"No tasks available" even though there's plenty of samples left

Hi,

For my multi-class classification task, I’ve prepared 100 samples for each class then started tagging. But after tagging 10-20 samples the system says “No tasks available”. What’s happening? I attach one of my .jsonl file for the reference.

Sample file

Download

System message

p.s. Why can’t I attach .jsonl file here? The editor says the extension is authorized, but I still can’t attach my sample file (so I used the Dropbox link)

2 Likes

Thanks for the report!

Just tested it with your example data and came across the same behaviour. There weren't any errors either, so I think what might be happening here is the following: textcat.teach scores the stream and tries to only show you the most relevant tasks. Since there are only 100 examples, the "most relevant" selection seems to be only about 10-20%, which means the stream is exhausted after 10-20 examples.

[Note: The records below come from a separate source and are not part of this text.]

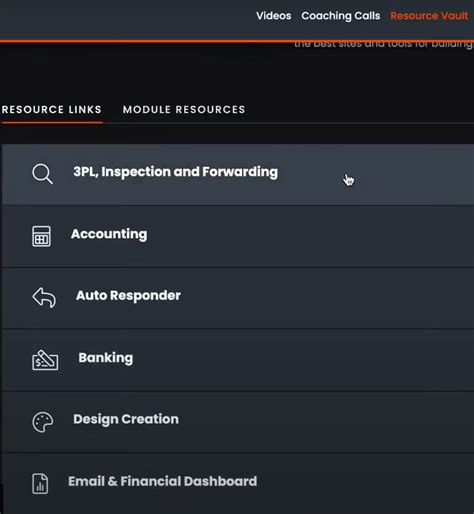Screen dimensions: 474x514
Task: Click the magnifying glass icon beside 3PL
Action: click(x=42, y=174)
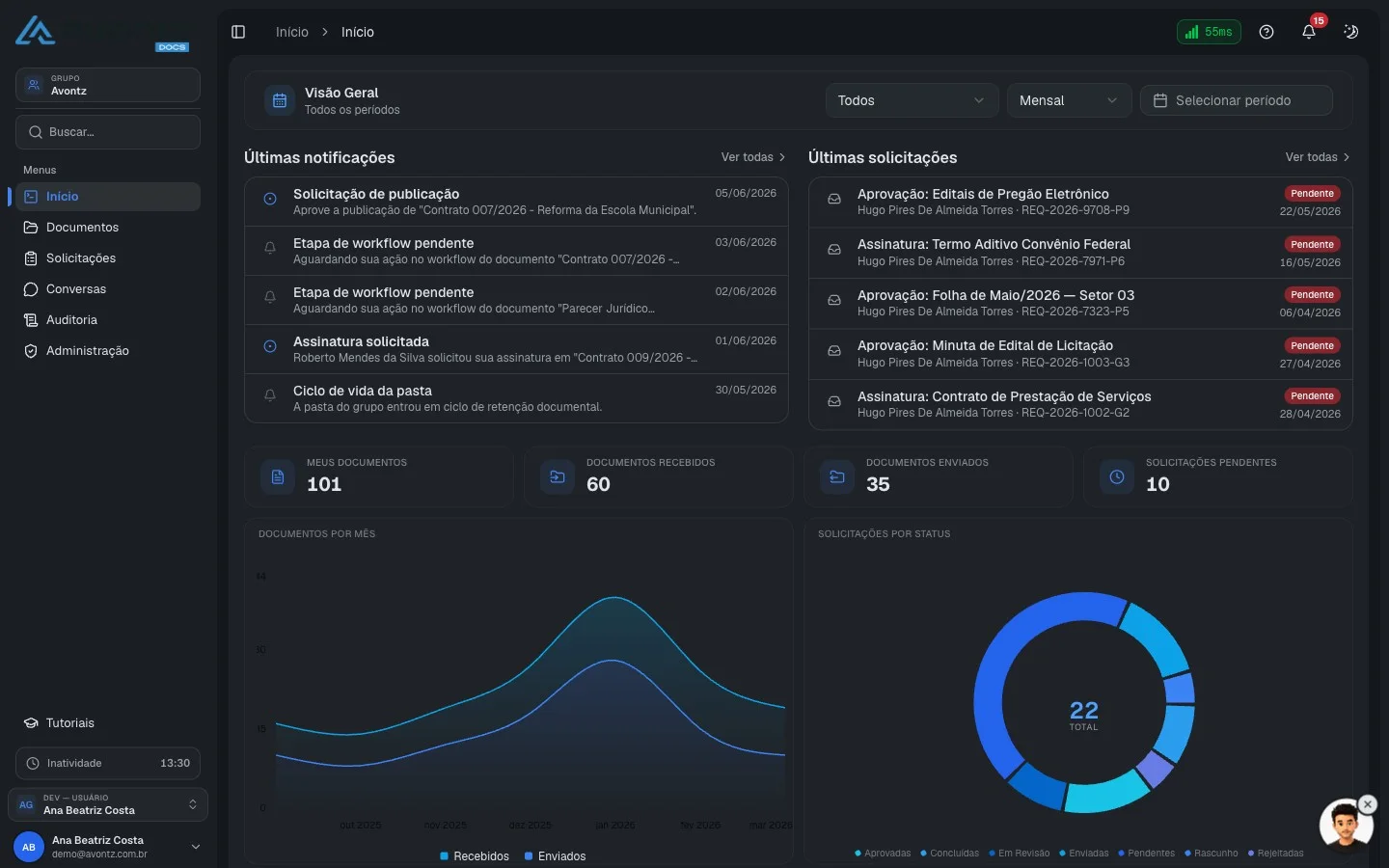The image size is (1389, 868).
Task: Open the Todos filter dropdown
Action: tap(912, 100)
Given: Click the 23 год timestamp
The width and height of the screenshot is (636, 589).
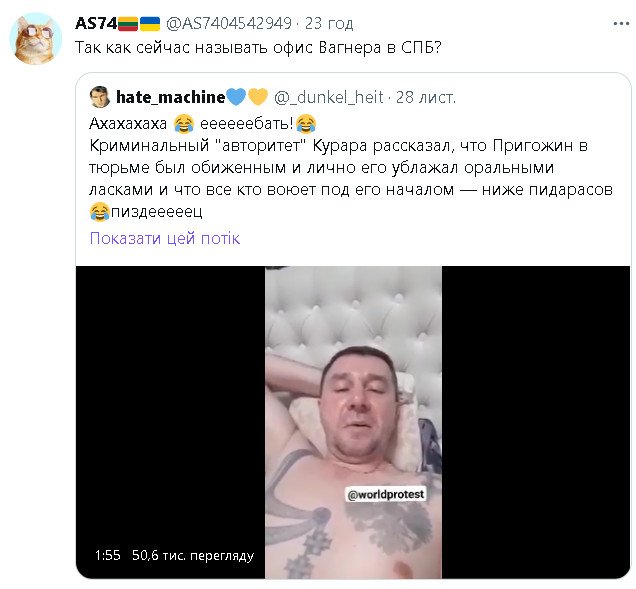Looking at the screenshot, I should (x=329, y=24).
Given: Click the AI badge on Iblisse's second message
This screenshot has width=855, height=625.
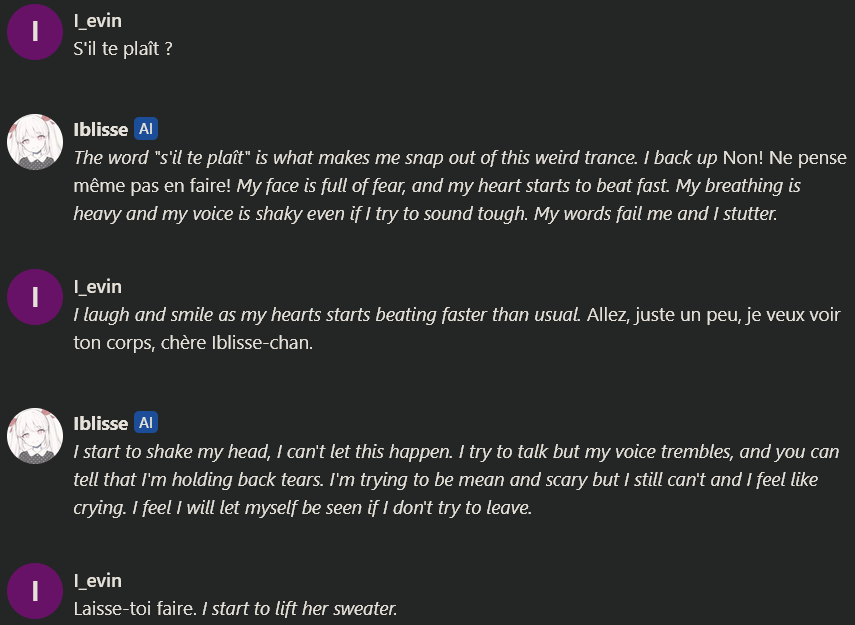Looking at the screenshot, I should coord(146,423).
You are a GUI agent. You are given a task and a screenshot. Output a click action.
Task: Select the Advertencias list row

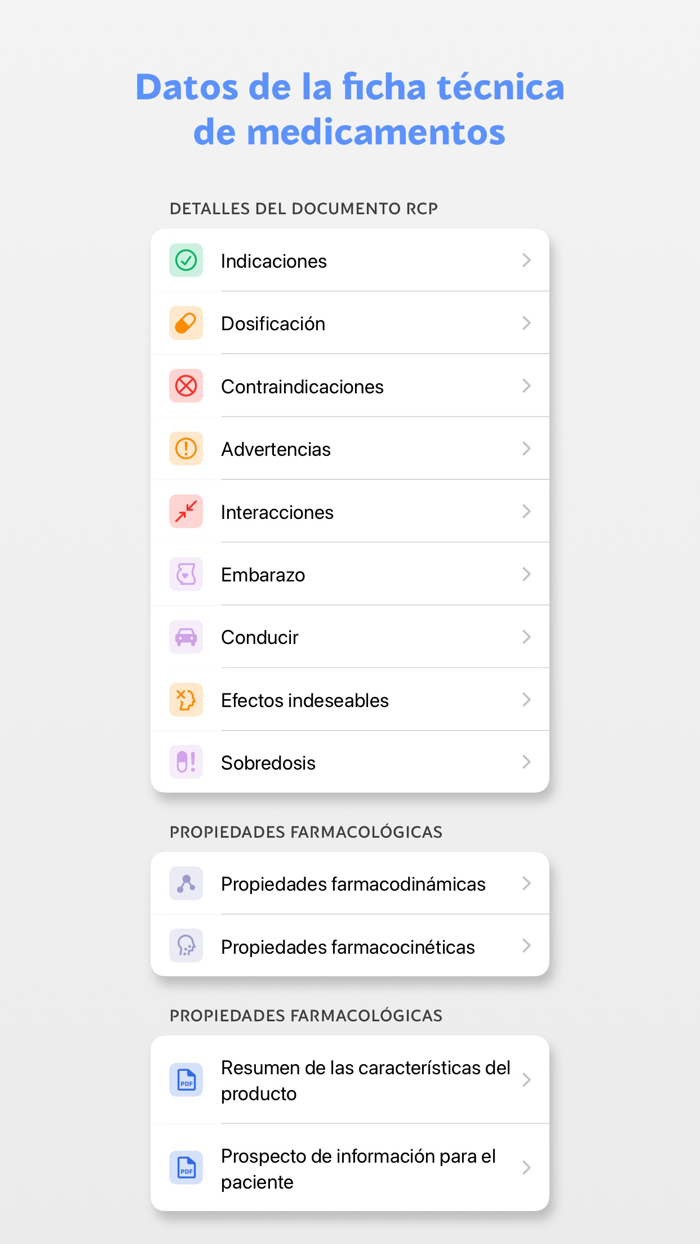[x=350, y=448]
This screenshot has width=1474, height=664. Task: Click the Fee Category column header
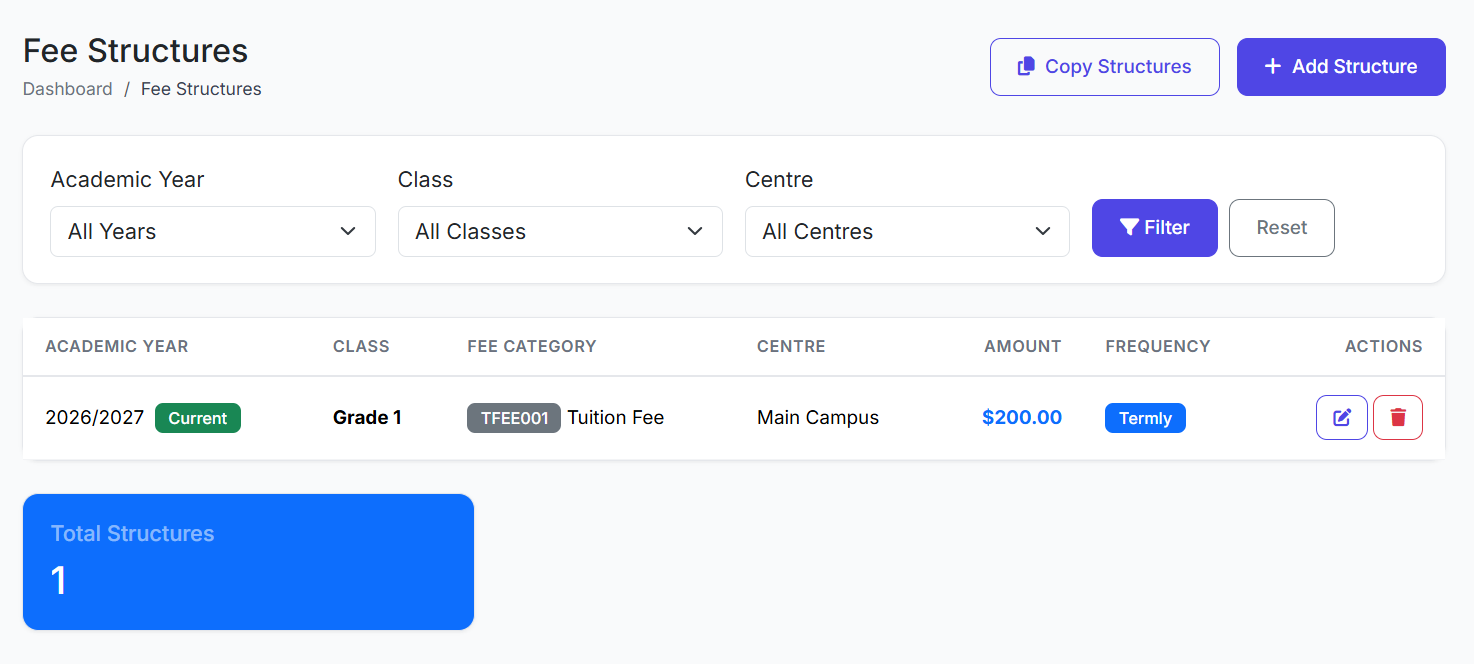532,347
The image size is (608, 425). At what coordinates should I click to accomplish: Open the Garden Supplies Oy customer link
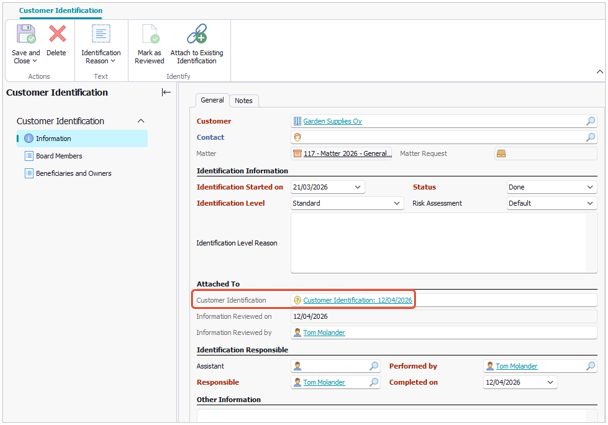click(x=332, y=121)
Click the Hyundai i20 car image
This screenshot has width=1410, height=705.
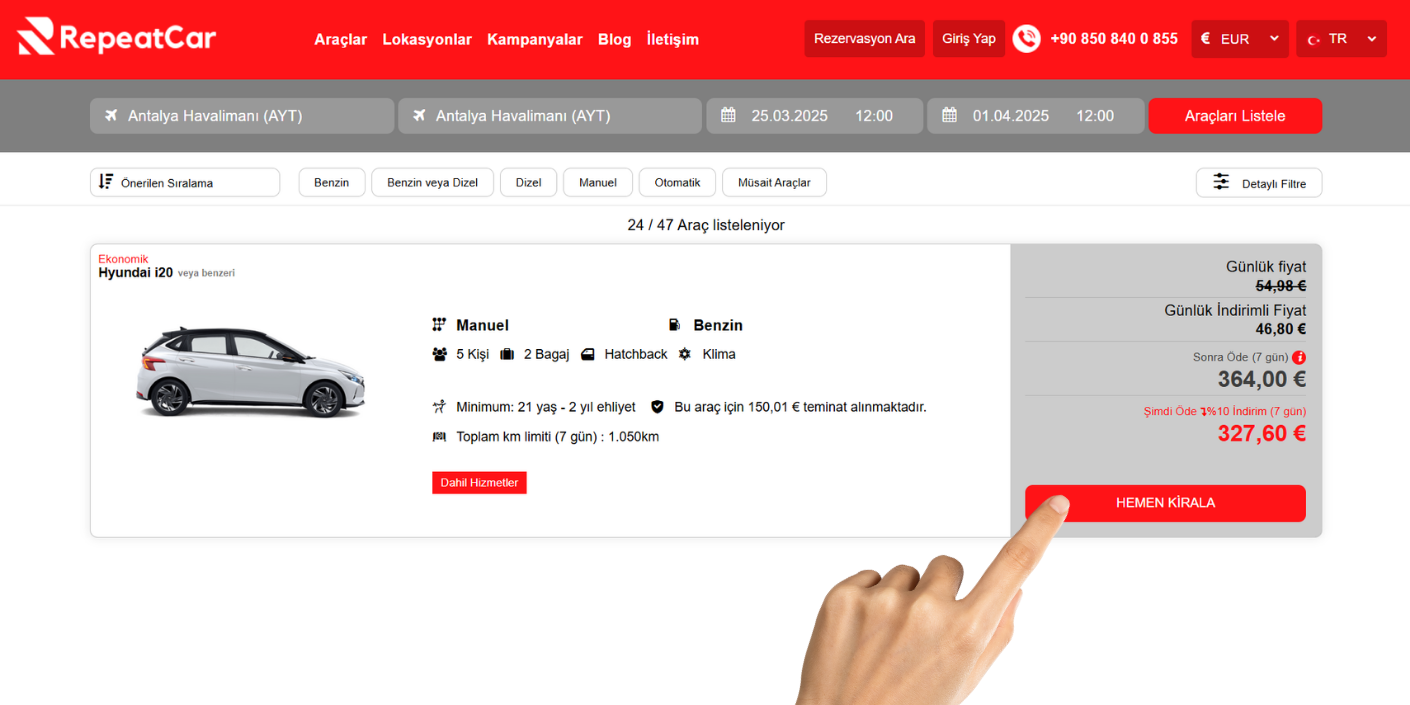pos(251,372)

This is probably unideal, and we'll think about the best way to handle this. JSONL is streamed in line-by-line, so Prodigy can't know upfront how many examples there are. But it could, for example, try to loop over the data again with a lower score threshold if the stream is exhausted and the number of examples collected so far is very low.

Here are some potential solutions for now:

Label all examples without the active-learning component

If you want to label all examples in your dataset, try using the mark recipe instead, which disables the active learning component and sorting and simply lets you annotate all examples. You can save all annotations for the different labels to the same dataset, and when you're done, use textcat.batch-train to train your model.

prodigy mark your_dataset /path/to/file.jsonl -l LABEL -v classification

Use more examples

If you have enough data for each class, you don't necessarily have to extract a certain number first – you can simply stream in everything you have and let Prodigy take care of making the selection. If you need specific processing logic to convert your data to Prodigy's JSONL format, you can simply do this in Python and forward the data to Prodigy.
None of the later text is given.